New ‘at home’ antibiotic service frees up hundreds of bed days at Ipswich Hospital

PUBLISHED: 15:21 03 May 2017 | UPDATED: 15:21 03 May 2017

Ipswich Hospital is developing a temporary car park and helipad. Picture: GREGG BROWN

Ipswich Hospital is developing a temporary car park and helipad. Picture: GREGG BROWN

A new service at Ipswich Hospital which offers patients the chance to receive their intravenous antibiotic treatment in the comfort of their own homes has saved more than 1,750 bed days in the five months it has been running.

The Outpatient Parenteral Antibiotic Therapy (OPAT) service allows those who need a long course of treatment, for conditions such as infected joints or bones, the opportunity to return home rather than staying in hospital while they receive their medication.
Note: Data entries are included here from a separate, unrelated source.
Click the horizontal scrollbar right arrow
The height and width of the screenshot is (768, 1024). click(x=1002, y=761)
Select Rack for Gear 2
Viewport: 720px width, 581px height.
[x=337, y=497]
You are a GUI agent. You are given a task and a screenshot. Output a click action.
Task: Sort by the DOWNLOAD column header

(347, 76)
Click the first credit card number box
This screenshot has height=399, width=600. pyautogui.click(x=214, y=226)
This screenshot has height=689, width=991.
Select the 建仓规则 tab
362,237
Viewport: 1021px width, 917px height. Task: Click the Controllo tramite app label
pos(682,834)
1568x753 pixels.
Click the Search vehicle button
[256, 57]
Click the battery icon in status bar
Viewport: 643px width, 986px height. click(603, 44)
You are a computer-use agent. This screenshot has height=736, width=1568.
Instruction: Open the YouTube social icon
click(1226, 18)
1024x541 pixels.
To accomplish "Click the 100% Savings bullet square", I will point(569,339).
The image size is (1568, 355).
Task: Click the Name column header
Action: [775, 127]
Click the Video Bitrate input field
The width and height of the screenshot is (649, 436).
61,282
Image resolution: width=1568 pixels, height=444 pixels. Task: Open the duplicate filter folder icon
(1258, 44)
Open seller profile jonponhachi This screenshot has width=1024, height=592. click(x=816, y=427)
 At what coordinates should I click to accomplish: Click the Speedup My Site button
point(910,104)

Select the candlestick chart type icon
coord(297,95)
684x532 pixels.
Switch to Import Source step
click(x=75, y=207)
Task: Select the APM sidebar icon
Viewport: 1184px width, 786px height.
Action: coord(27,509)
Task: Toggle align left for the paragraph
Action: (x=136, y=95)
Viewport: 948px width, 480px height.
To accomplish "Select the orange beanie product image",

With patients able to continue a normal life, beds that would normally be occupied have been freed up - with a reported 1,765 bed days saved since the scheme launched in November

The service works by fitting patients with a line and then visiting them at home to connect an infusion device which administers their antibiotics at a set rate.

The patient’s blood levels are monitored remotely to make sure they get the correct dose, preventing them from having to visit the hospital for monitoring.

Dr Lauren Hoare, consultant in acute medicine and clinical lead for the acute medicine unit, said: “We are really pleased that this service has made such a big difference and is further improving the care our patients receive while allowing them to return home more quickly.

“The service is ideal for patients who require a long course of antibiotics several times a day, but would otherwise not need to remain in hospital.

“Receiving treatment at home means that they can continue to live a normal life while also freeing up beds in the hospital for those who do need an admission.”